Review: The Leftovers
How would our lives, our beliefs, change if the chosen are not who we expect?
The prologue of Tom Perrotta's new novel, The Leftovers, sets up his story: one day, in the middle of October, millions of people disappear without a trace. Millions. Vanish instantly: one moment you're watching television on the couch with your wife, then in a blink of the eye it's just you.
Your promiscuous sister, your cruel mother, the Hindu librarian — all gone. However, your minister is still here. Ditto the Pope (and many other religious leaders of note). In short, many people who "deserve" to be gone are wandering around asking the same question: What the...?
The Leftovers takes a secular look at the aftermath of this event from the perspective of residents of a small Midwestern town. The story takes place a couple of years after what people are calling the Sudden Departure, so the public has had time to re-start their lives, such as they are. However, Perrotta doesn't leave us in the dark: he fill in the details of the time between, catching us up just enough to where the present makes sense in context.

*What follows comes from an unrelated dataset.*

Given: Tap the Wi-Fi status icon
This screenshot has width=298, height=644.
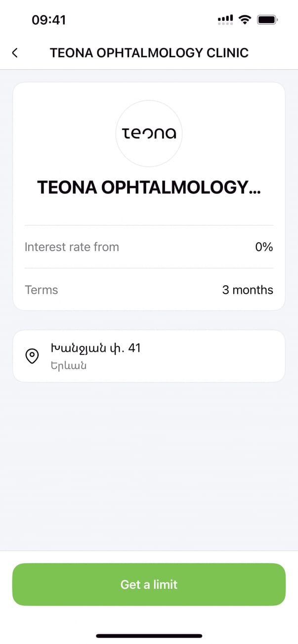Looking at the screenshot, I should 244,20.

One of the elements I liked about the novel was the ambiguity. Unlike some novels with the Omnipotent Narrator who offers a deep understanding of the situation, we know only what the characters know. No one can speak with authority: was it the Christian Rapture? One book series answers that with great authority (and I stopped reading after one of the characters lamented that her women's health services office didn't have any abortions to perform). This one doesn't have answers, which empowers readers.
The story is only as strong as its weakest character, and readers find no weakness in those created from Perrotta's mind. There's the mayor, trying to keep the town together while his family slowly unravels. There's the woman renown for being the only "survivor." The local preacher isn't the man he used to be, and his newsletter proves it time and again. Crime touches this fragile town, but only the Guilty Remnants, a self-appointed group of silent smokers whose role is to remind. Then there's Holy Wayne, who simply seeks to heal — and, of course, things never remain simple.
Tom Perrotta's novels end, but the stories don't. I mean, there is resolution, but only just enough. I always get the feeling that Perrotta's characters are continuing the story even after I turn the last page, and I like that.
I recommend this book, and I hope it stimulates some interesting conversations.